Using the data below, reproduce exactly the lines from the line with "Given: Pick Saturday September 30" to the line with "1107x597 pixels.", both included; pictures must be dropped.

_Data extracts_
•••••

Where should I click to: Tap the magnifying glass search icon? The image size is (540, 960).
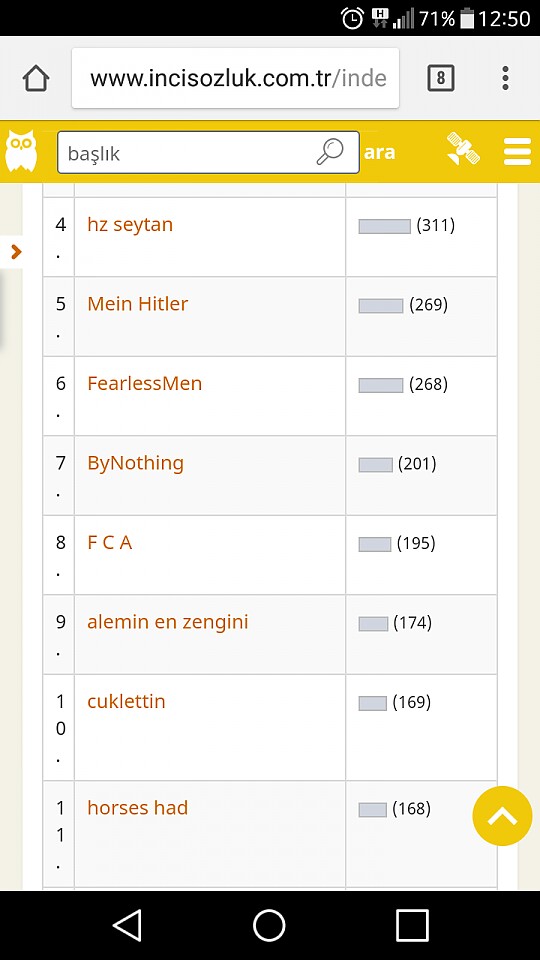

•••••

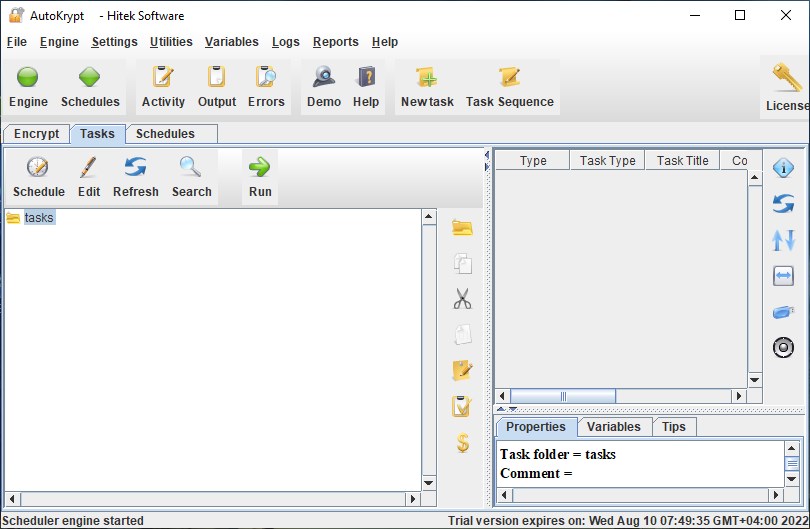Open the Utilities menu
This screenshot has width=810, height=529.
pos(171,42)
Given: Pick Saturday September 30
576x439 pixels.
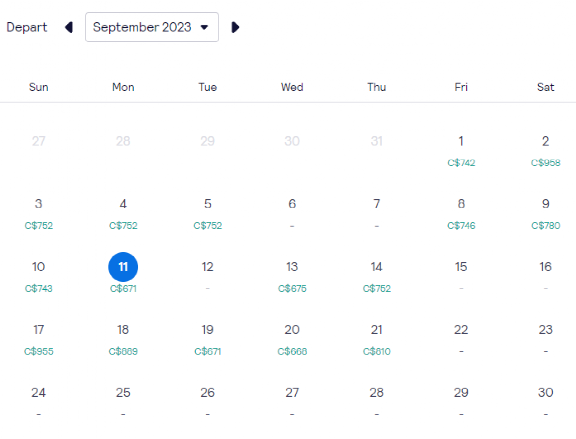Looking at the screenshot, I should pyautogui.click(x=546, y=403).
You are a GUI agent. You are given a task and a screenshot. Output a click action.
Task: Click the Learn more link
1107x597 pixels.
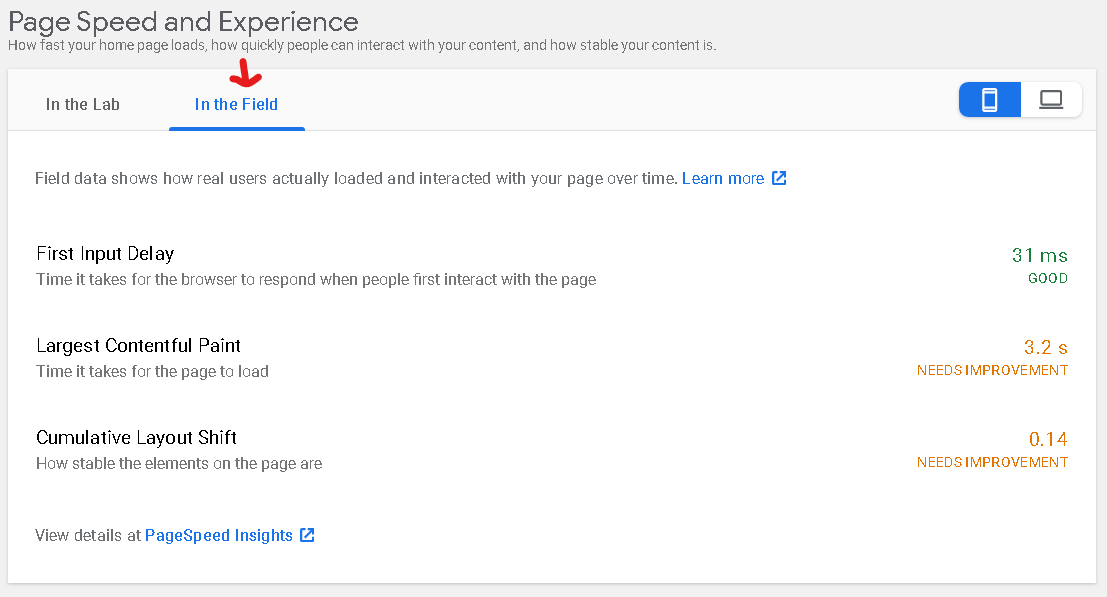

•••••

_Written answer_
Given: Pick Saturday September 30
576x439 pixels.
Looking at the screenshot, I should pyautogui.click(x=546, y=403).
You are a GUI agent. You are given a task and a screenshot. Output a click action.
Task: Click the Learn more link
1107x597 pixels.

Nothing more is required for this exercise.